I am not sure if this was ever brought up. The Mexico reviews do not list the areas in English. Finding Cancun or PV or any other area is confusing. I think it might be written in Spanish.


----------



## DeniseM (Nov 1, 2005)

bigfrank said:
			
		

> I am not sure if this was ever brought up. The Mexico reviews do not list the areas in English. Finding Cancun or PV or any other area is confusing. I think it might be written in Spanish.



April Fools!  No wait, it's Halloween!    
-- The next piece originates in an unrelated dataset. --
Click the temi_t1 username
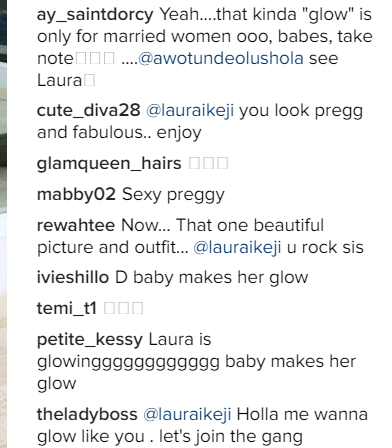coord(67,308)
OK - inquiring minds want to know.  How do you list areas in Mexico, in ENGLISH?


----------



## bigfrank (Nov 1, 2005)

DeniseM said:
			
		

> April Fools!  No wait, it's Halloween!
> 
> OK - inquiring minds want to know.  How do you list areas in Mexico, in ENGLISH?



OK You got me I should have said, List the area at the top of each header to say Cancun resorts or PV resorts. Makes sense?


----------



## DeniseM (Nov 1, 2005)

bigfrank said:
			
		

> OK You got me I should have said, List the area at the top of each header to say Cancun resorts or PV resorts. Makes sense?



Cancun and PV are only two cities in all of Mexico, so everything can't be listed under one or the other.  Currently, they are listed by state.  I guess they could break down the states, by city.


----------



## bigfrank (Nov 5, 2005)

Is anyone looking into this?


----------



## Keitht (Nov 5, 2005)

When the new home page for the Reviews area is launched there will be 14 areas specified for Mexico.
Please show a little patience during the transition stage.


----------



## bigfrank (Nov 5, 2005)

Keitht said:
			
		

> When the new home page for the Reviews area is launched there will be 14 areas specified for Mexico.
> Please show a little patience during the transition stage.



Thanks Keith, I just wanted to make help make it simpler to read and find what your looking for.


----------